Task: The lines from the one containing "You are a computer-use agent." through the final line of the listing below are what the answer must repeat, exactly and only, leaving pictures out.
### Data shown
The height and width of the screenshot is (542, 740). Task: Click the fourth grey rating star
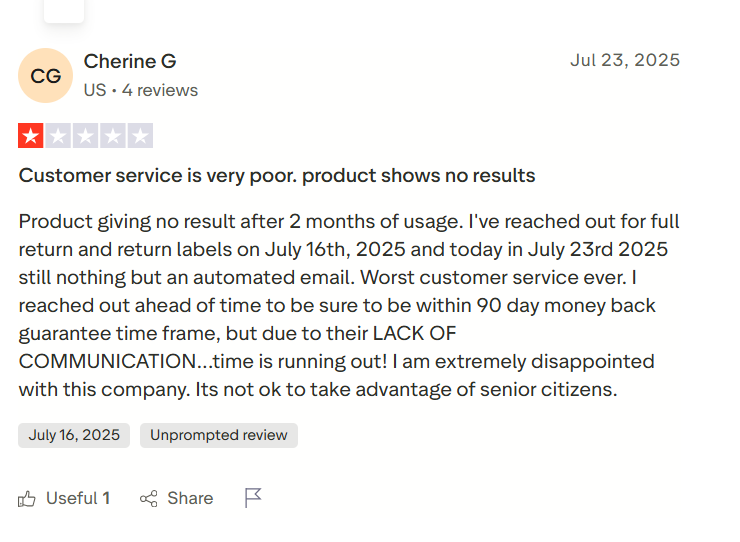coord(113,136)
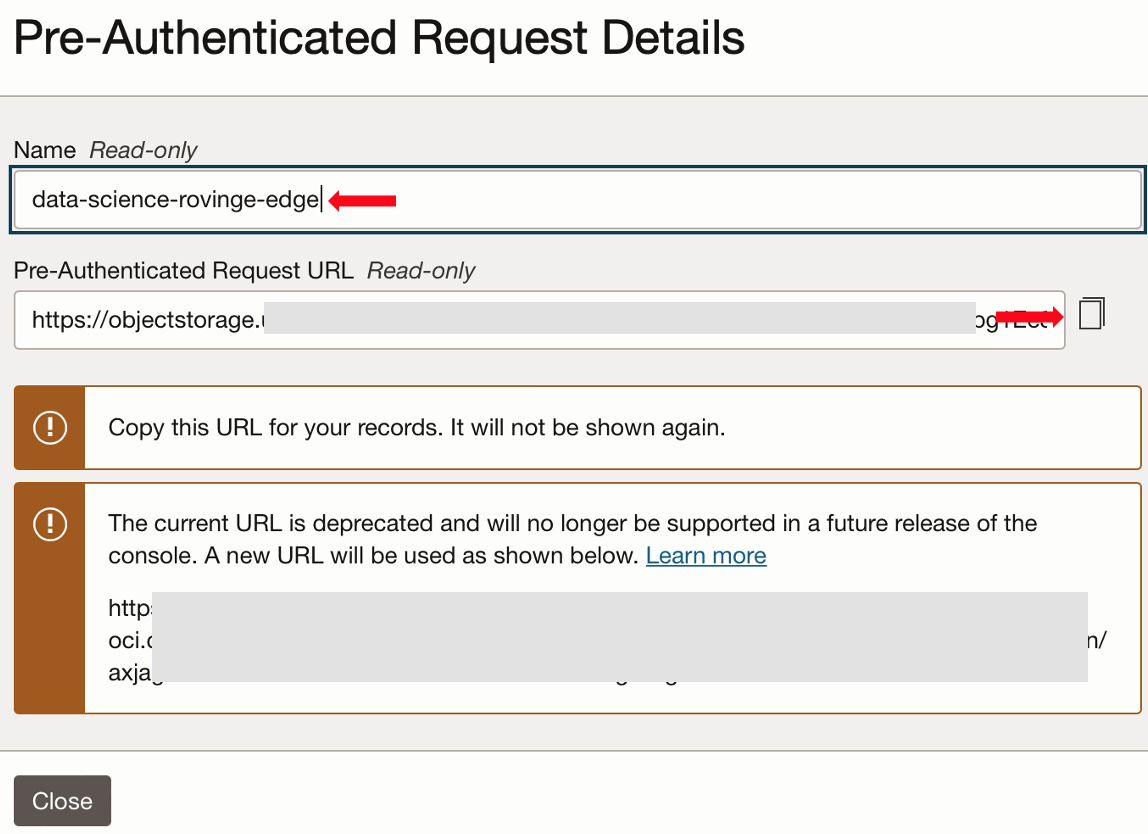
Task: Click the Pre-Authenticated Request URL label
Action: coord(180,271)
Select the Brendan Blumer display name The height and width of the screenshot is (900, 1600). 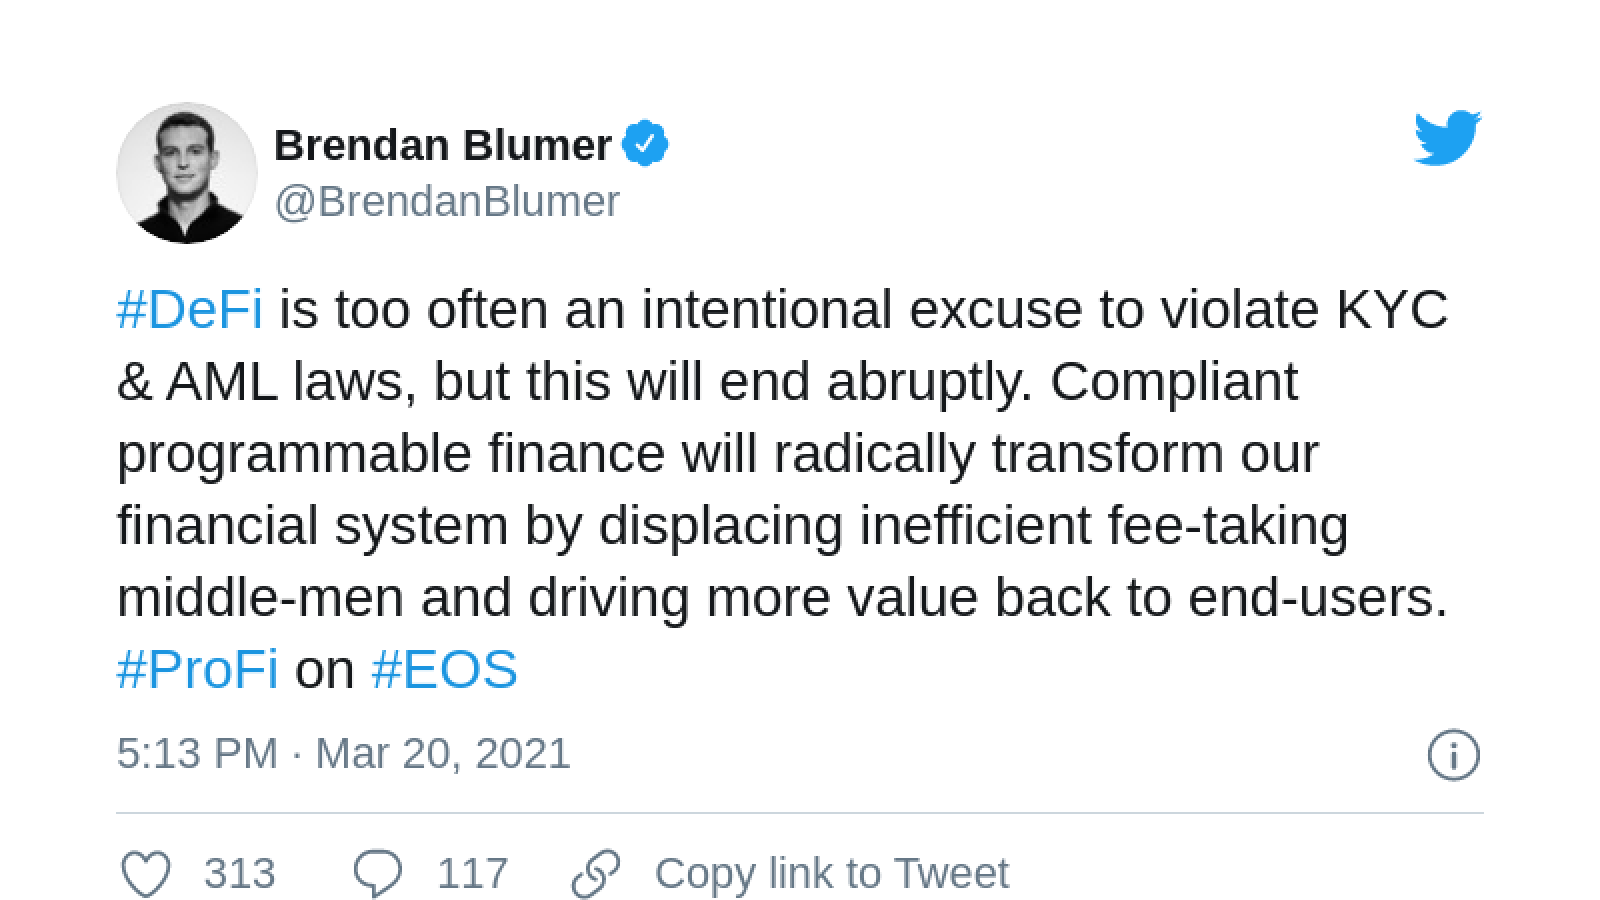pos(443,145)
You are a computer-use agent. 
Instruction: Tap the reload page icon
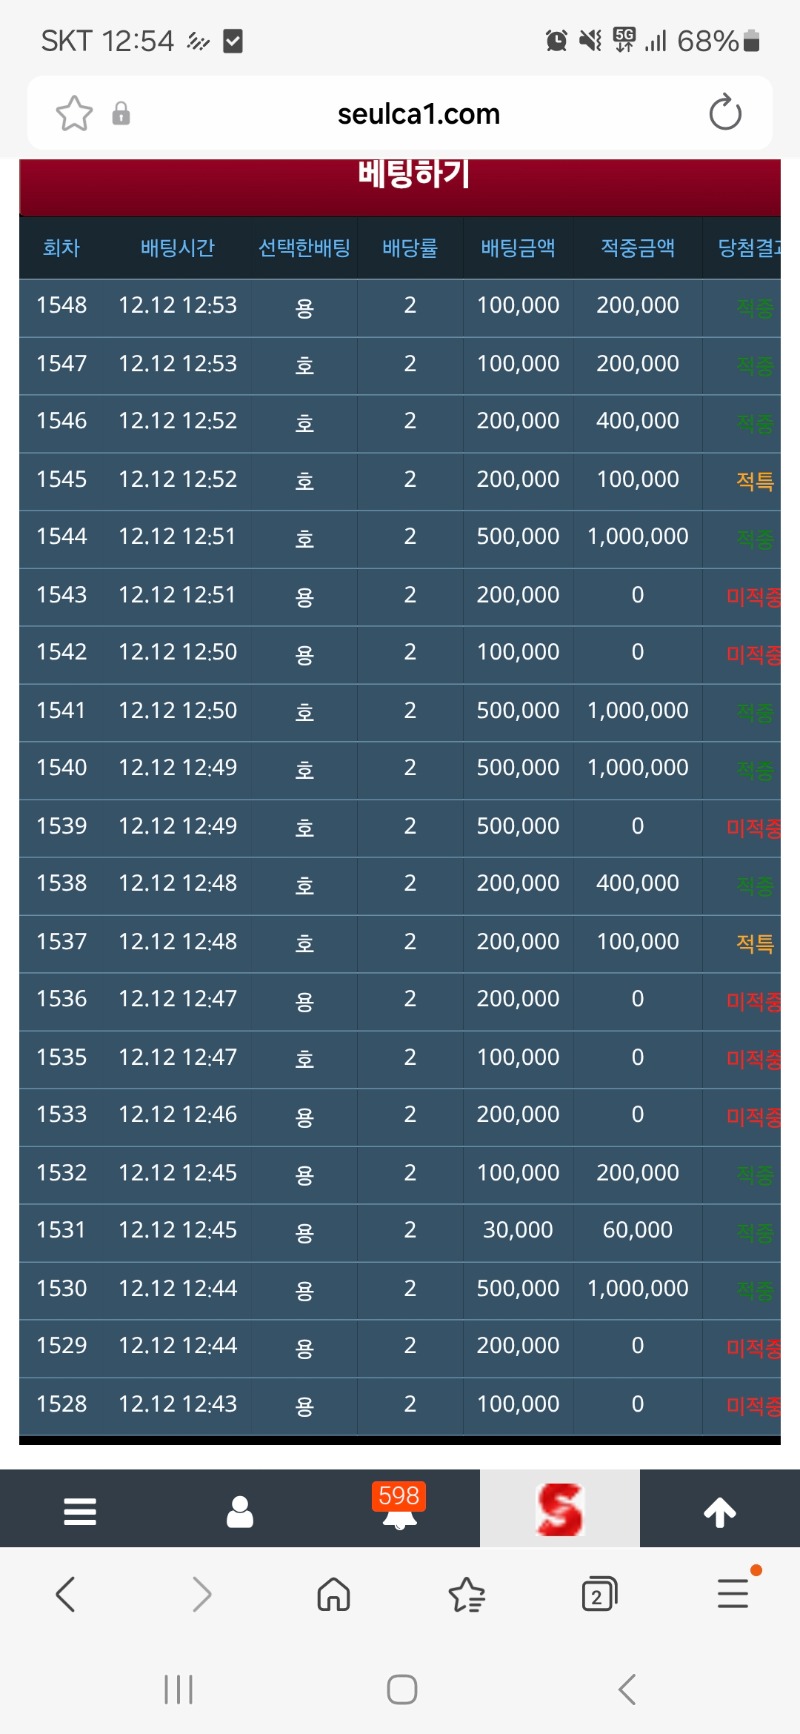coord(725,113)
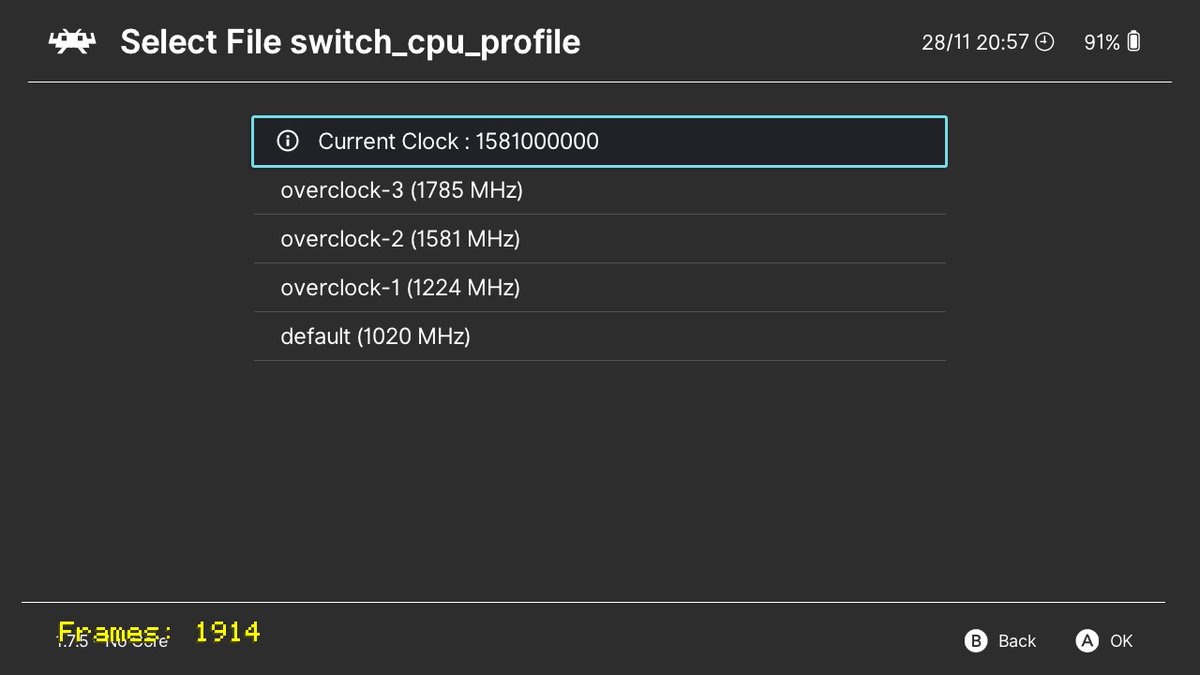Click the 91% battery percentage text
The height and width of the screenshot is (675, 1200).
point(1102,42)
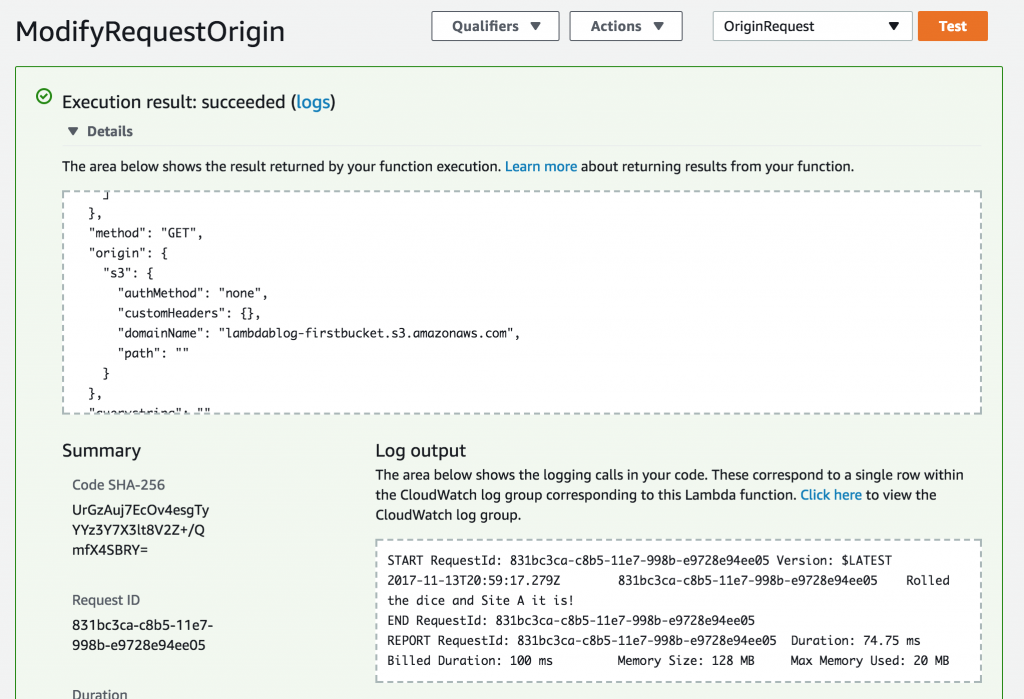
######
Response to the exercise:
You are a computer-use agent. 
Instruction: Tap the reload page icon
coord(725,113)
Click the 91% battery percentage text
The height and width of the screenshot is (675, 1200).
point(1102,42)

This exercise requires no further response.